--- PROVIDED RECORDS Enclosed Below ---

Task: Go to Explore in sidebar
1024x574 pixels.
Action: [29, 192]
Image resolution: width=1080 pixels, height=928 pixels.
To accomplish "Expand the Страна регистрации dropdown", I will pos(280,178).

--- End of Enclosed PROVIDED RECORDS ---

_YOUR ASSIGNMENT_
What must be returned is the line with "Image resolution: width=1080" plus every line after it to the end of the entries, exactly as they appear.

_ANSWER TO THIS TASK_
Image resolution: width=1080 pixels, height=928 pixels.
To accomplish "Expand the Страна регистрации dropdown", I will pos(280,178).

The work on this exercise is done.